Insufficient evidence to support gluten-free diet for IBS, meta-analysis finds

Included trials evaluated an exclusion diet versus an alternative or usual diet and assessed improvement in either global symptoms of irritable bowel syndrome (IBS) or abdominal pain.


There is little research to support patients with irritable bowel syndrome (IBS) avoiding gluten or highly fermentable oligo-, di- and monosaccharides and polyols (FODMAPs), but evidence is stronger for a low-FODMAP diet than a gluten-free diet, a review found.

The systematic review and meta-analysis searched the MEDLINE, EMBASE, and Cochrane databases for randomized controlled trials of exclusion diets in IBS. A total of nine studies were determined to be eligible for the systematic review. They had to evaluate an exclusion diet versus an alternative or usual diet and assess improvement in either global IBS symptoms or abdominal pain. Results were published by the American Journal of Gastroenterology on July 26.

Two of the trials, involving 111 participants, studied gluten-free diets. Both selected patients who had responded to such a diet and then randomized them to continue the diet or have their diet spiked with gluten. Remaining on the gluten-free diet was associated with reduced global symptoms compared to spiking, but the difference was not statistically significant (relative risk [RR], 0.42; 95% CI, 0.11 to 1.55). Seven randomized trials, with 397 participants, compared a low-FODMAP diet with various control interventions. A low-FODMAP diet was associated with reduced global symptoms (RR, 0.69; 95% CI, 0.54 to 0.88). The three trials that compared low-FODMAP diets with rigorous control diets had the least heterogeneity between studies but also the least magnitude of effect.

The overall quality of the data was very low according to GRADE criteria, the study authors found. They noted that this was due to the small numbers of patients showing improvement on the intervention diets. “Specifically, there were only a total of 189 participants in the low FODMAP diet trials who experienced an improvement in their symptoms, whereas GRADE would ideally require 300 events for data to be classified as robust,” the study said. There has been an increase in the quantity and quality of trials in this area, but research is limited by lack of funding, the difficulty of blinding, and the need for long-term interventions to overcome effects of exposing the gastrointestinal tract to new foods.
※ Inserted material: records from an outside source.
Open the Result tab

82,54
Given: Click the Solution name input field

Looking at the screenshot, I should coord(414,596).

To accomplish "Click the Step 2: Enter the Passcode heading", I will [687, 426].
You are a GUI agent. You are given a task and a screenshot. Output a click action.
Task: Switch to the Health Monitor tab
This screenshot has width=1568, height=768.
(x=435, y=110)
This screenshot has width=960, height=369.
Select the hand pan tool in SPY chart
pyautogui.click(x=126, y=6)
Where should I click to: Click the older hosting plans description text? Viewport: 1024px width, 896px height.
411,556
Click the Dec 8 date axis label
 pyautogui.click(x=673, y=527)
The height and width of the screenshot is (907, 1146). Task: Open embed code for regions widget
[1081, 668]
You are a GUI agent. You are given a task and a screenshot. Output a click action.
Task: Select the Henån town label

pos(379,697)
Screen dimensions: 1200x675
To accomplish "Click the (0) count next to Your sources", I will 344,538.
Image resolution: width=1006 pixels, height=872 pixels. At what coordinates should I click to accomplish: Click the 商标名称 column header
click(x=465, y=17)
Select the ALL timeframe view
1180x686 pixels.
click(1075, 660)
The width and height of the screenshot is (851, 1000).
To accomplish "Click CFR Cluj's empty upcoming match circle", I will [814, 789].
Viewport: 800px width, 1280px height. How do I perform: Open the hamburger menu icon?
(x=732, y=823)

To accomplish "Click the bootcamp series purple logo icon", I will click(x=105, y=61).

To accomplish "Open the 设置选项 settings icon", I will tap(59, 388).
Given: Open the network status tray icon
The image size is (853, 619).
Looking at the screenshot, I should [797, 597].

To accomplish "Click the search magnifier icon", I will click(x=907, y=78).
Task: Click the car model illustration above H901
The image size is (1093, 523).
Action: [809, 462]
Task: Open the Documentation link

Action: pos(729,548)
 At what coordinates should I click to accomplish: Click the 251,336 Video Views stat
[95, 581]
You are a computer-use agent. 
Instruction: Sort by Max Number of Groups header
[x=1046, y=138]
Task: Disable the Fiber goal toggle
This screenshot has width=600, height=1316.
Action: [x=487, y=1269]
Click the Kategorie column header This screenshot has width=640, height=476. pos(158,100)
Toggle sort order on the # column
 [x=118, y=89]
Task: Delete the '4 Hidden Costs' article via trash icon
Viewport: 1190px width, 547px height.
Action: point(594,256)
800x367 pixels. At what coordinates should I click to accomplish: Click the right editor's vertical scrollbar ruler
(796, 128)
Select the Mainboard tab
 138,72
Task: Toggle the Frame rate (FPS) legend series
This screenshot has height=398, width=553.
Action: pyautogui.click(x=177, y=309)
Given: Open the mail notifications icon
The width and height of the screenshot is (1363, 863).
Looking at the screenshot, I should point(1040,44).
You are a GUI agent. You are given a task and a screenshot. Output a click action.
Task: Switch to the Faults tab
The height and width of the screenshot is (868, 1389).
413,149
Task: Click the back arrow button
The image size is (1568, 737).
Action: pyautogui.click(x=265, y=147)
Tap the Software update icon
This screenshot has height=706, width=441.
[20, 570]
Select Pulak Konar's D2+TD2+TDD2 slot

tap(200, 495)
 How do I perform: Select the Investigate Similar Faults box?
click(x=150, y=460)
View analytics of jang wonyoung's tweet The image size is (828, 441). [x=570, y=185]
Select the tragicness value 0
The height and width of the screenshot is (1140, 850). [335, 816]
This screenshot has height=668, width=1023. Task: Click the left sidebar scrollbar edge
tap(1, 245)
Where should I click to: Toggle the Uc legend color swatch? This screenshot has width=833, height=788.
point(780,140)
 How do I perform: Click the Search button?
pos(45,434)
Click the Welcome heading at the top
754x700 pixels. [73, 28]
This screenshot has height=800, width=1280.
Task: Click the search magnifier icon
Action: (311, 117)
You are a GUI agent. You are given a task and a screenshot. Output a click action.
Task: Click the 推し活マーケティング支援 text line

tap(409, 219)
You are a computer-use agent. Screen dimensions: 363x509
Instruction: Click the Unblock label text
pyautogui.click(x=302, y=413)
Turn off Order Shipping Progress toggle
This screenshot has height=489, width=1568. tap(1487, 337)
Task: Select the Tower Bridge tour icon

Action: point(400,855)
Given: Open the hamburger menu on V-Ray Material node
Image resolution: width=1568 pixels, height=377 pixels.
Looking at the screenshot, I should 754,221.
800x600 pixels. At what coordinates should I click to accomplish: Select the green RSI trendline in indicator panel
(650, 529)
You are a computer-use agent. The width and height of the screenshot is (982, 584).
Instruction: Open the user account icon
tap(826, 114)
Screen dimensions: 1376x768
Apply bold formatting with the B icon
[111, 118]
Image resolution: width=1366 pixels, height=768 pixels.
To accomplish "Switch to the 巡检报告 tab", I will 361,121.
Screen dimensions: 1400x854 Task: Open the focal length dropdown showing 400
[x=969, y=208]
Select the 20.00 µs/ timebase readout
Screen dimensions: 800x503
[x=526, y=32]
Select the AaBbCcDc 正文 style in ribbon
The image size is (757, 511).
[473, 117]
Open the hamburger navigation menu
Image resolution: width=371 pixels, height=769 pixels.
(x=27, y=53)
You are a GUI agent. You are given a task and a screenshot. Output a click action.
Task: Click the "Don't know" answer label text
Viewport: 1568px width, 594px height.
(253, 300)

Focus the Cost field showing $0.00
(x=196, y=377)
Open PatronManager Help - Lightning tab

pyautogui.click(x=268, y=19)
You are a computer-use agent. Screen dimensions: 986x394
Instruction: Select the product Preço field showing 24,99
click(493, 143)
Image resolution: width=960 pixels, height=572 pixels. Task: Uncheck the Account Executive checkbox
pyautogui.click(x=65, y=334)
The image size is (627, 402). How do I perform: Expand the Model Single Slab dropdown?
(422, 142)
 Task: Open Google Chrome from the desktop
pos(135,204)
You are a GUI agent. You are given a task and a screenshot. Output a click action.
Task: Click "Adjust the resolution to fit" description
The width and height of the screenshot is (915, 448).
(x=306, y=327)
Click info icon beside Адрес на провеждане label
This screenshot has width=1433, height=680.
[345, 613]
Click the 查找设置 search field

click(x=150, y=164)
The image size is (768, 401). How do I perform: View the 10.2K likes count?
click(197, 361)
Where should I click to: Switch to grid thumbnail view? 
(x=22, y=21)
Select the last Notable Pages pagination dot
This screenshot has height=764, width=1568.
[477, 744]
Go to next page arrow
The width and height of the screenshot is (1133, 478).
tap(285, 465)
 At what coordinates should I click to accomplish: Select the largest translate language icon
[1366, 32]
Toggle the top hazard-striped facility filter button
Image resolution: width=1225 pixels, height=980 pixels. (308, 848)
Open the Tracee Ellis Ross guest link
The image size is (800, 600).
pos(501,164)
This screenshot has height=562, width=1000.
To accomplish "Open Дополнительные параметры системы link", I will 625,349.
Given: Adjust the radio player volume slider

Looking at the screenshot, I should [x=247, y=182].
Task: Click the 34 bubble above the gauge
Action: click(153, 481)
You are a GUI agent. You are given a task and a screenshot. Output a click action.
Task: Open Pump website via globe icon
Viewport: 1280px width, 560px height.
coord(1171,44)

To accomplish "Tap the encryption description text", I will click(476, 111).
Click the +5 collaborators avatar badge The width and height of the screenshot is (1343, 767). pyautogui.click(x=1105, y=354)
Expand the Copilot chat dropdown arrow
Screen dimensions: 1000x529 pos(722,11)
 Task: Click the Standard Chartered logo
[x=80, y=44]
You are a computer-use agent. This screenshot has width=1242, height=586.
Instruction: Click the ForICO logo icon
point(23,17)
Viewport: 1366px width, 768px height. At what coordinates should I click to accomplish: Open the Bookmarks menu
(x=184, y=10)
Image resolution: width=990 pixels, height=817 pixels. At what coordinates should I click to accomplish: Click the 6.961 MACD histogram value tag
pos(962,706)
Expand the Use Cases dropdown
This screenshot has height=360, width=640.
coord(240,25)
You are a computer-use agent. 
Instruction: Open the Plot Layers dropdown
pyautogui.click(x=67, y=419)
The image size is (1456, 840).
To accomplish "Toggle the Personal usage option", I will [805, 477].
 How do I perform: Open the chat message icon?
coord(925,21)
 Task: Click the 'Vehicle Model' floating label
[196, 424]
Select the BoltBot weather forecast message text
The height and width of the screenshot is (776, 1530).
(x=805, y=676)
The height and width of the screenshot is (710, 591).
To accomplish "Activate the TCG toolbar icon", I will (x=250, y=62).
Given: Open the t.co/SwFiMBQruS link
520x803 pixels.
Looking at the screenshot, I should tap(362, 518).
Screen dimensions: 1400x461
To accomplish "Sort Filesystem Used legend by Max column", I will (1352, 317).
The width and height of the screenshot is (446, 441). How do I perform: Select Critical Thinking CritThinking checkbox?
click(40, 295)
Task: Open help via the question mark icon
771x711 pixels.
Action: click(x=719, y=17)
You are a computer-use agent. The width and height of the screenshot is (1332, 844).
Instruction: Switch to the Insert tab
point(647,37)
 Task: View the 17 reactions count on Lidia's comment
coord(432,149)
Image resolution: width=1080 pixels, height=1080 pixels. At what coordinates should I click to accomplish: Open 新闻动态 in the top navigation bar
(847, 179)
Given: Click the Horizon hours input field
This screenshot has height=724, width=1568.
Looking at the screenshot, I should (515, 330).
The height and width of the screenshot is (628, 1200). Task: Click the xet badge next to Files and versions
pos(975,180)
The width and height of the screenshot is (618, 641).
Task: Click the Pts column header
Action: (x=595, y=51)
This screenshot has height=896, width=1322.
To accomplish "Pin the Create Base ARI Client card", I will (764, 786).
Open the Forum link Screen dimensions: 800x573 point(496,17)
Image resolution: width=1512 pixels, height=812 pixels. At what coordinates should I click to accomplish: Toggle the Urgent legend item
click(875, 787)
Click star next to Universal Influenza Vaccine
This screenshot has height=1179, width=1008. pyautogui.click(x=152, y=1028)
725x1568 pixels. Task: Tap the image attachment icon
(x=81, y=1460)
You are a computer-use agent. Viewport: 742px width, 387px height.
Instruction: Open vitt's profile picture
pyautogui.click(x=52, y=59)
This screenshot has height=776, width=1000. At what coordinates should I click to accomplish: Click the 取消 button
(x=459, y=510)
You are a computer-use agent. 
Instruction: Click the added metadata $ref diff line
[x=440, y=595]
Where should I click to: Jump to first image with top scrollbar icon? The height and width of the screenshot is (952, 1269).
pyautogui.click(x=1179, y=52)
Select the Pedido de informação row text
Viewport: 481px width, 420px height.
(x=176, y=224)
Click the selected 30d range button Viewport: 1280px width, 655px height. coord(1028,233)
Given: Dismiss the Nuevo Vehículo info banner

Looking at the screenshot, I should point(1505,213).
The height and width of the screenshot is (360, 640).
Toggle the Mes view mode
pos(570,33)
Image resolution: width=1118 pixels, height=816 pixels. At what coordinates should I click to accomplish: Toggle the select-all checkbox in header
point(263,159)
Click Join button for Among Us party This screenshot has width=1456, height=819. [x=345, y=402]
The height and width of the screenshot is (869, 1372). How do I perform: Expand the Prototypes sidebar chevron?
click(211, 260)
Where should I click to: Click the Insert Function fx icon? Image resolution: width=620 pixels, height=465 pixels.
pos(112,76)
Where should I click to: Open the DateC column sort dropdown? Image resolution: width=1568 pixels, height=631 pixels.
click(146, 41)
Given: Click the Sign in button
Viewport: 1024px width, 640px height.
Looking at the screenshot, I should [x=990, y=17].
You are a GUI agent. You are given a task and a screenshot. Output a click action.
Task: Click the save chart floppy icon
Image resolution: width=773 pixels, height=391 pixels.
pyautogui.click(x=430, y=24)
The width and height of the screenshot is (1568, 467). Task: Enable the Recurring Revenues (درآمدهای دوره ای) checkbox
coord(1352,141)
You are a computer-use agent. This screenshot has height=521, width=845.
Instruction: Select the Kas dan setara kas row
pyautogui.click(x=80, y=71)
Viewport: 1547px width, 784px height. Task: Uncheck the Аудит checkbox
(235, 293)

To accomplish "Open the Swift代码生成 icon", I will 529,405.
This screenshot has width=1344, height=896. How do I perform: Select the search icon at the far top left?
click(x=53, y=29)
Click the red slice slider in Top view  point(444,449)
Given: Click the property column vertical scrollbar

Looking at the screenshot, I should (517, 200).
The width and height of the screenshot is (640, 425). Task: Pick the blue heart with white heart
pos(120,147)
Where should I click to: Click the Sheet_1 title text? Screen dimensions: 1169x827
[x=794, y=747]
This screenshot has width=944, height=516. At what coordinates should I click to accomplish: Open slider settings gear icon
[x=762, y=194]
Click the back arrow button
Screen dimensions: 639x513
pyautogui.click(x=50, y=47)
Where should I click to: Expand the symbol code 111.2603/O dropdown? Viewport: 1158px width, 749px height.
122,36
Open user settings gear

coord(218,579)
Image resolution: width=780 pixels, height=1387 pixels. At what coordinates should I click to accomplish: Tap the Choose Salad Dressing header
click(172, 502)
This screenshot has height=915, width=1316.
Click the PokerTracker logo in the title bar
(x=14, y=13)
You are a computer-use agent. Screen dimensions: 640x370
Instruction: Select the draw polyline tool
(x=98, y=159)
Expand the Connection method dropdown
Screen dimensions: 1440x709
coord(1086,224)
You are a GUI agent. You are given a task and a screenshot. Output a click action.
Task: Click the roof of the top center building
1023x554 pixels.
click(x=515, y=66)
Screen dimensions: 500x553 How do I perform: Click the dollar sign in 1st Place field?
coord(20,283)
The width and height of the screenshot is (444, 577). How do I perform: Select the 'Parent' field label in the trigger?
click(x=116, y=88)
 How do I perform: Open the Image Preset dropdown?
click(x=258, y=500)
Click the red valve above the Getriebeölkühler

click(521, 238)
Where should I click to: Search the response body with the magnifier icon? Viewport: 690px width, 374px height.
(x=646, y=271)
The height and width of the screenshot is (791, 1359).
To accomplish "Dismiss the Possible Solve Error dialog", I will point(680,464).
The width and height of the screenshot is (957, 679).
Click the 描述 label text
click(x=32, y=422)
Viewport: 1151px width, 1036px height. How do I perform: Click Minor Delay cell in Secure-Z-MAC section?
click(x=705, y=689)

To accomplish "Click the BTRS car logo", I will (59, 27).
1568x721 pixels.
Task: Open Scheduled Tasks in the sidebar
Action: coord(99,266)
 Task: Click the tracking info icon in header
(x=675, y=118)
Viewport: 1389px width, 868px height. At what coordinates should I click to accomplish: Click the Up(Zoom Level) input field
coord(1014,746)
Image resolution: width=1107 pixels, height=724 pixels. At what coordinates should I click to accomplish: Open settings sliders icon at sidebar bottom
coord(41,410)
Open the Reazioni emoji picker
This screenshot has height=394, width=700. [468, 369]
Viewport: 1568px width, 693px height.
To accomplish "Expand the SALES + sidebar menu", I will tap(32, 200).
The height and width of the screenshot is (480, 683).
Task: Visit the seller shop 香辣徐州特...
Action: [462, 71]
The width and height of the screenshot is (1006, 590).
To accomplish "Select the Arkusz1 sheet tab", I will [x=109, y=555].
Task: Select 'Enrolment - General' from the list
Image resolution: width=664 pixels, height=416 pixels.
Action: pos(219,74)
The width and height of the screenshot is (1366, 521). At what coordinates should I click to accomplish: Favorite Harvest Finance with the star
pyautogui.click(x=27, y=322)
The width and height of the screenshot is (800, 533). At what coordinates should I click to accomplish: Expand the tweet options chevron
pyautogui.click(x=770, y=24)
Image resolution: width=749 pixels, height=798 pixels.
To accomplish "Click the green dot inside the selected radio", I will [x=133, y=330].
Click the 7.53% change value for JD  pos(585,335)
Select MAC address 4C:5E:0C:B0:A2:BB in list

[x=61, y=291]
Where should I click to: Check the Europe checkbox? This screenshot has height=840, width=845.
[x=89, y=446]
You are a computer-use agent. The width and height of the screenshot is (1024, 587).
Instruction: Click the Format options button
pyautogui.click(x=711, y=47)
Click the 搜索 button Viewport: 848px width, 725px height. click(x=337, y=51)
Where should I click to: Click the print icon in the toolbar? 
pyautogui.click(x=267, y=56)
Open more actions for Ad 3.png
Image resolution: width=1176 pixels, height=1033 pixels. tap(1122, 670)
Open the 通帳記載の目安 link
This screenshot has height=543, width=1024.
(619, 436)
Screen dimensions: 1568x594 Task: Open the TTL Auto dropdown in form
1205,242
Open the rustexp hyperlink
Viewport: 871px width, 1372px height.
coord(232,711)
“The findings of this review demonstrate that, at present, there is insufficient evidence to recommend a [gluten-free diet] to reduce global IBS symptoms” and, despite the low quality of evidence, “a low FODMAP diet currently has the greatest evidence for efficacy in IBS,” the authors said. They offered guidance on prescribing a low-FODMAP diet, which should begin with two to six weeks of excluding FODMAPs as a diagnostic test. After that, patients who did not improve should not continue the diet, while those who did should gradually reintroduce foods that contain FODMAPs to determine their sensitivities and “liberalize and personalize the low FODMAP diet with the intention of improving adherence and minimizing effects on the gut microbiome,” the authors said.